One Faculty, One Mission: A Unified Faculty Model for California Community Colleges (2026)

Published in the Journal of Collective Bargaining in the Academy, this article advocates for a unified, non-tiered faculty model to fulfill the California Community Colleges' mission of open access and educational equity. Klein argues that with nearly 70% of CCC faculty in contingent roles — often lacking proportional compensation or governance participation — structural inequities undermine student success. Drawing on collective bargaining agreements and comparative institutional models, the article presents a phased implementation roadmap, situating the proposal within national "One Faculty" efforts and California's legislative movement toward pay parity.

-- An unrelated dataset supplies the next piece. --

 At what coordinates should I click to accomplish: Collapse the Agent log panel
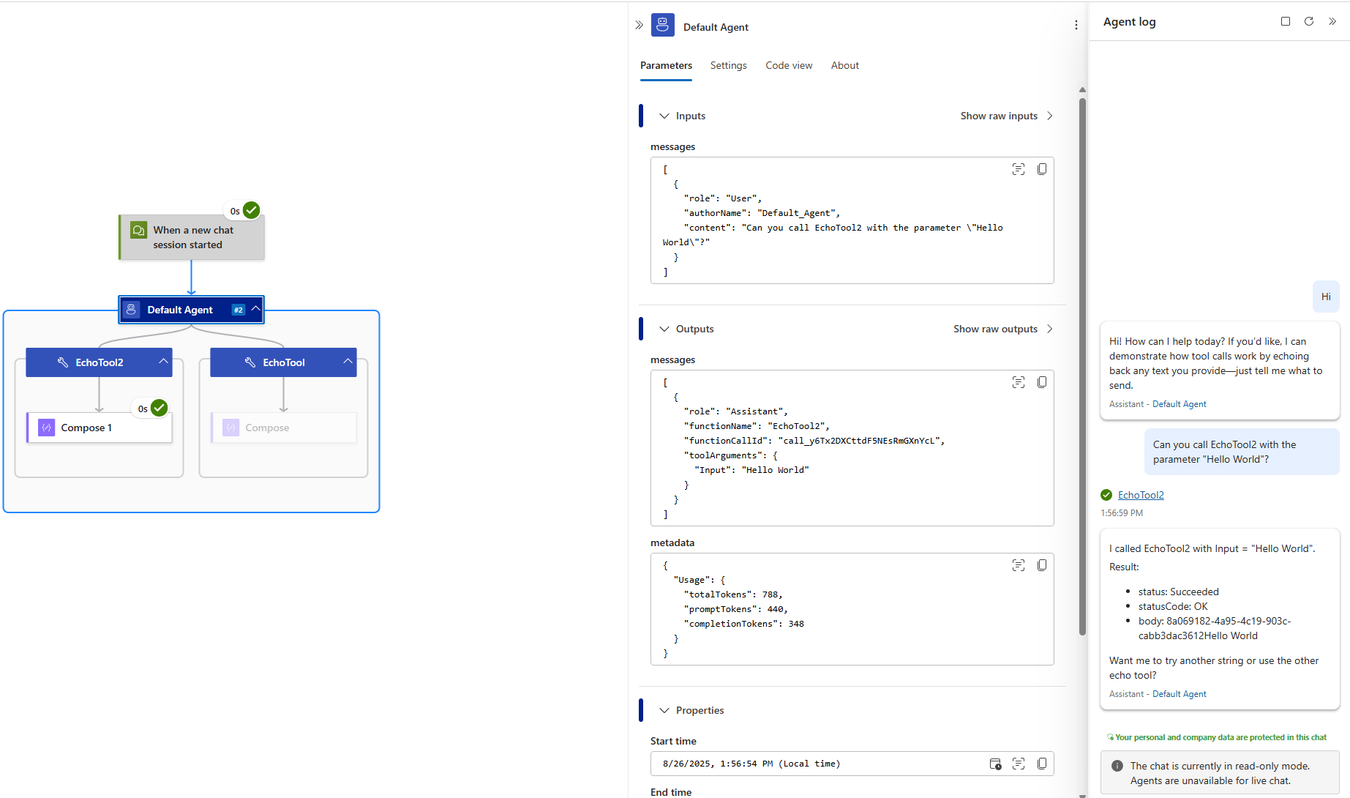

==Racial, Economic, and Gender Justice Advocacy==
Getting involved in anti-apartheid and women's rights movements in the 1980s and 90s, Klein learned the tools and power of activism and advocacy. Her advocacy for public education and educators began with her work as an organizer within her graduate student and faculty unions. She went on to serve as president of the faculty union and senate of Gavilan College. She has advocated for part-time faculty equity, a unified (one-tiered) faculty model, and served on the Diversity, Equity, and Inclusion Task Force of the California Community Colleges, which worked to transform the California Community Colleges into a more equitable system for its students and employees. Klein served as president of the statewide Faculty Association of California Community Colleges, during which she advocated for increased investment in public education as a means for the residents of California to achieve economic and social justice.